* Directions: Every entry needs to be given again exactly as it reads.

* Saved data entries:
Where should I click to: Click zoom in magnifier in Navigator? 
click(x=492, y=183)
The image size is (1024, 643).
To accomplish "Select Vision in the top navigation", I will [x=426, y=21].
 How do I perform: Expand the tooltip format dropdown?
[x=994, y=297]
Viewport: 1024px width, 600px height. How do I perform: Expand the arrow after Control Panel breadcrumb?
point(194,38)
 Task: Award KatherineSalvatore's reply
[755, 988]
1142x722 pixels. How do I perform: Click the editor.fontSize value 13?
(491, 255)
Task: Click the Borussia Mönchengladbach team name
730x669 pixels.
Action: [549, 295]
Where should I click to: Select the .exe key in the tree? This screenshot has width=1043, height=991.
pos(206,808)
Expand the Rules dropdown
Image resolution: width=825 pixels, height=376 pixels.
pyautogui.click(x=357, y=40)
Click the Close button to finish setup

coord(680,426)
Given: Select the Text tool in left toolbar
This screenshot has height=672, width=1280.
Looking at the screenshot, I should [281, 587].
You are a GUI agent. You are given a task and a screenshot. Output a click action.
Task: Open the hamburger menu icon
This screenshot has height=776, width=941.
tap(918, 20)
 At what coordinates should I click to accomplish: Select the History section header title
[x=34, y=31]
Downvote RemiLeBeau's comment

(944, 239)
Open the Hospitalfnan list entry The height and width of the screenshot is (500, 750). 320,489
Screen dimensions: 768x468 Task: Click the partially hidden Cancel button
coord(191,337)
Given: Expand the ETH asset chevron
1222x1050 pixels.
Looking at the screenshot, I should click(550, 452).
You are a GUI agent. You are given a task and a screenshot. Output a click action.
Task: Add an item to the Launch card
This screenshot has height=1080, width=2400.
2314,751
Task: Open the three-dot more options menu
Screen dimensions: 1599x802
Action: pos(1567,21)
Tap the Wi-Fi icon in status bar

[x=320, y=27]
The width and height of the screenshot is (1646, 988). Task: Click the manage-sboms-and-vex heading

* Solution:
Where should I click to: Click zoom in magnifier in Navigator? 
click(x=492, y=183)
The image size is (1024, 643).
To accomplish "Select Vision in the top navigation", I will [x=426, y=21].
 How do I perform: Expand the tooltip format dropdown?
[x=994, y=297]
Viewport: 1024px width, 600px height. How do I perform: Expand the arrow after Control Panel breadcrumb?
point(194,38)
 Task: Award KatherineSalvatore's reply
[755, 988]
1142x722 pixels. How do I perform: Click the editor.fontSize value 13?
(491, 255)
Task: Click the Borussia Mönchengladbach team name
730x669 pixels.
Action: [549, 295]
Where should I click to: Select the .exe key in the tree? This screenshot has width=1043, height=991.
pos(206,808)
Expand the Rules dropdown
Image resolution: width=825 pixels, height=376 pixels.
pyautogui.click(x=357, y=40)
Click the Close button to finish setup

coord(680,426)
Given: Select the Text tool in left toolbar
This screenshot has height=672, width=1280.
Looking at the screenshot, I should [281, 587].
You are a GUI agent. You are given a task and a screenshot. Output a click action.
Task: Open the hamburger menu icon
This screenshot has height=776, width=941.
tap(918, 20)
 At what coordinates should I click to accomplish: Select the History section header title
[x=34, y=31]
Downvote RemiLeBeau's comment

(944, 239)
Open the Hospitalfnan list entry The height and width of the screenshot is (500, 750). 320,489
Screen dimensions: 768x468 Task: Click the partially hidden Cancel button
coord(191,337)
Given: Expand the ETH asset chevron
1222x1050 pixels.
Looking at the screenshot, I should click(550, 452).
You are a GUI agent. You are given a task and a screenshot. Output a click action.
Task: Add an item to the Launch card
This screenshot has height=1080, width=2400.
2314,751
Task: Open the three-dot more options menu
Screen dimensions: 1599x802
Action: pos(1567,21)
Tap the Wi-Fi icon in status bar

[x=320, y=27]
The width and height of the screenshot is (1646, 988). Task: Click the manage-sboms-and-vex heading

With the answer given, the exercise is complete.